The Foreign Anti-Narcotic Community of Thailand (FANC) held their annual ball at the beginning of December, with proceeds going to BaanGerda. The event, held at the Westin Hotel in Bangkok, was an opportunity for some of the children to demonstrate their new musical skills they have learnt this year.
FANC has existed for over 25 years and is made up of police attaches from 20 countries, who work with the local police to fight drug trafficking and other crimes in Thailand. Some years ago, they looked at ways that their membership could make a difference to those individuals whose lives were directly (or indirectly) affected by these crimes. As a result, for the last 4 years FANC has chosen to sponsor the children of Baan Gerda.
Mike Hiller, FANC Chairman, “Many of the FANC members have visited with the children at BaanGerda and were deeply moved by the children themselves and the work being done there. It was the experience of having met the children that led us to inviting them to perform at the 2007 FANC Charity Ball. Not surprisingly, their performance was the highlight of the event…those that attended the ball were as deeply moved as those of us who visited BaanGerda and will likely not forget the amazing children of Baan Gerda.”
The annual Amari Midnight Run is now in its 10th year, and continues to grow in popularity. More than 3,000 people took to the streets of Bangkok in a party-like atmosphere, and competitors had the choice of running either a 6km or 12km course. The opening ceremony was attended by the Minister of Tourism and Sports, Dr. Suwit Yodmanee, and the General Manager of Amari Watergate (and race competitor!) Pierre Pelletier. Proceeds from the event go to the Chalerm Prakiat School in Lampoon province, and BaanGerda.
A midnight run through the streets of London or Berlin may offer you cool temperatures and little traffic; not so in Bangkok! The notorious traffic jams and relentless heat don’t subside at the midnight hour. Still, they’re a hardy lot here and most people are skilled at dodging the buses while crossing the busy junctions.

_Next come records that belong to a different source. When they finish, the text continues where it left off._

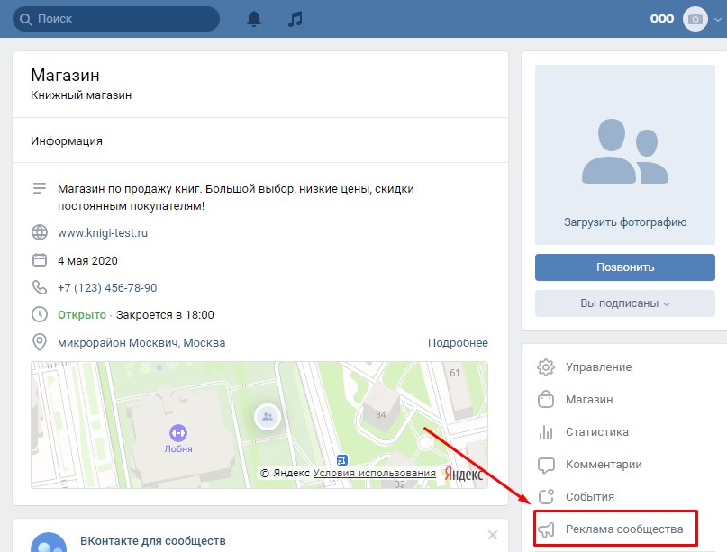Open the www.knigi-test.ru website link

pyautogui.click(x=102, y=232)
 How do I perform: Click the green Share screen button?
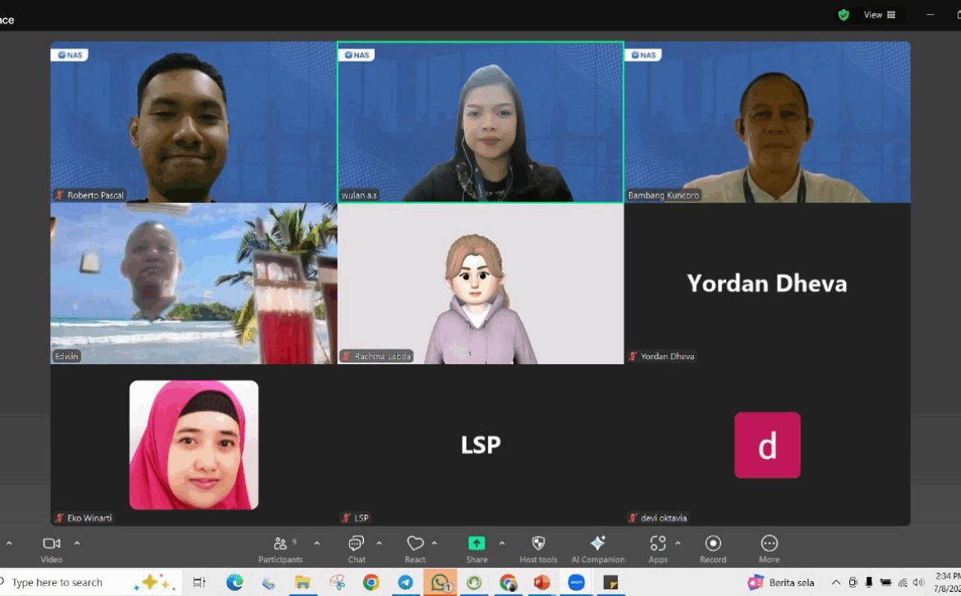[476, 548]
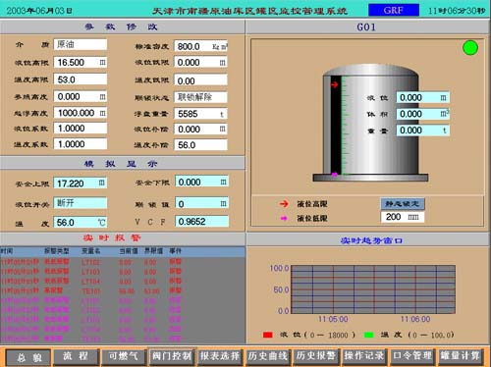The image size is (491, 367).
Task: Open the 总貌 overview tab
Action: [x=28, y=357]
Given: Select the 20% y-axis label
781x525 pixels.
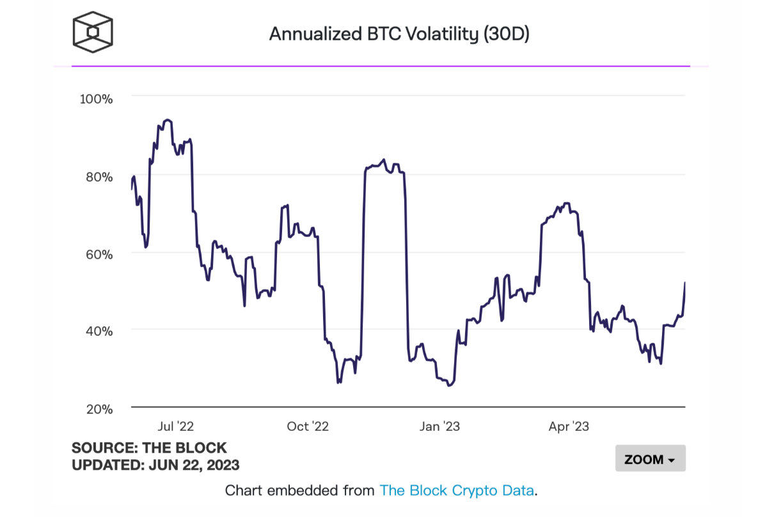Looking at the screenshot, I should pyautogui.click(x=100, y=409).
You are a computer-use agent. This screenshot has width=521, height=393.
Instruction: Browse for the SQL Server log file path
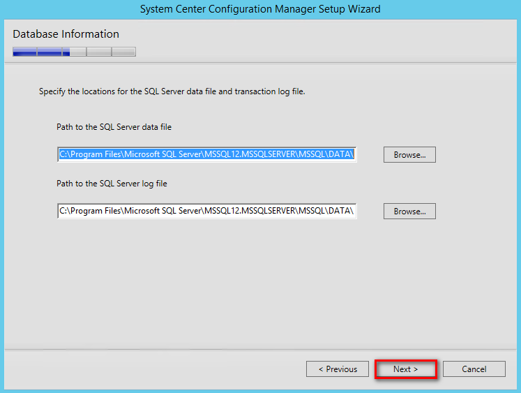[x=409, y=211]
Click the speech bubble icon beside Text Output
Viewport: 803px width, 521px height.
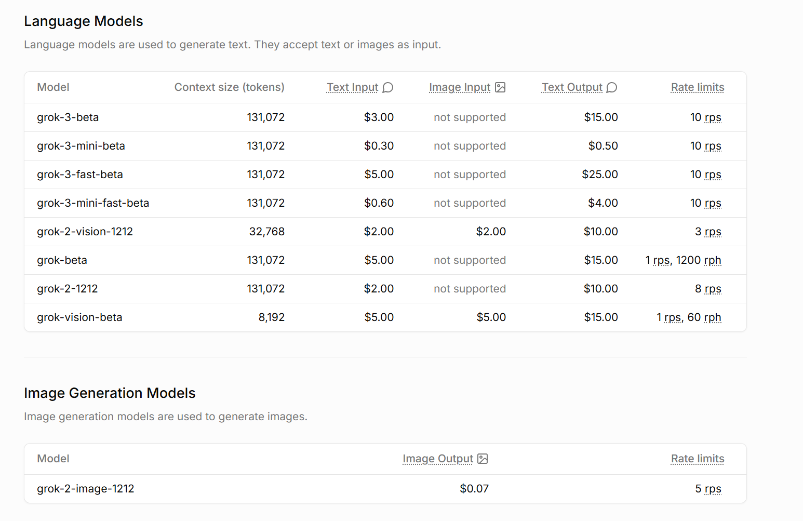[612, 87]
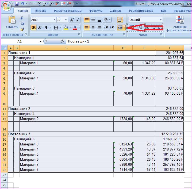Click the Cut scissors icon

coord(22,18)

Several of the children from BaanGerda attended the event for the first time. They were a little overwhelmed by the camera crews and photographers when they joined the sports minister at the opening ceremony. However, they showed-off their dancing skills during the pre-race aerobics and even managed their own 10 metre run through the starting line! Check out the video….
The children of BaanGerda are currently learning to play instruments using an innovative approach to music education known as Orff Schulwerk or Music for Children. It was developed in the 1920s by the German composer Carl Orff and follows the principle that learning music should be fun and natural.
Improvisation is encouraged and children benefit from the co-ordination and cohesion of playing in a group. It is based on things children like to do such as sing, chant rhymes, clap and dance. The forceful variations on rhythmic patterns makes for very simple and beautiful musical forms, which are easily learned by young children. This all happens in a non-competitive atmosphere and helps to develop confidence while enjoying the pleasure of making good music with others.
The program uses a special group of instruments including glockenspiels, xylophones, metallophones and percussion instruments. Lessons have been taking place every Sunday afternoon under the expert guidance of American composer and music director, Bruce Gaston, who is recognized as an authority on Thai music.
Amazingly, the children took part in a small concert at Tawandang Brew House in Bangkok on June 10th, just 2 months after they started learning. A concert is being organized at the Stock Exchange, when guests from Thailand’s largest companies will be in attendance. This will be followed by a performance in an opera at the Thailand Cultural Center. Dates will be released shortly.